Beyaz cübbeli İngiliz ilahiyatçı Radcliffe, haftalarca süren tartışmalar ve dinlenmeler sırasında esprili olmasa da sıklıkla açıklayıcı sözler söylerdi. Bir noktada, dışarıdan gelen mali baskıların Afrikalı piskoposları Francis’in eşcinsel çiftlerin kutsanmasına izin verme iznini reddetme konusunda etkilediğini öne sürerek küçük bir yangın fırtınası başlattı. Daha sonra, yalnızca Afrika Katolik Kilisesi’nin diğer iyi finanse edilen dinlerin baskısı altında olduğunu kastettiğini söyledi.
Sinod sona ererken bazı değerli bakış açıları sundu.

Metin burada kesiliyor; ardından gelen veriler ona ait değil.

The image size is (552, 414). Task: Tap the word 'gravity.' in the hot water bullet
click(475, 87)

Dinleyicilere şunları söyledi: “Çoğu zaman Tanrı’nın takdirinin hayatlarımızda nasıl işlediğine dair hiçbir fikrimiz olamaz. Biz doğru olduğunu düşündüğümüz şeyi yaparız ve gerisi Tanrı’nın elindedir.” “Bu sadece bir sinod. Başka bir sinod daha olacak. Her şeyi yapmamıza gerek yok, sadece bir sonraki adımı atmaya çalışın.”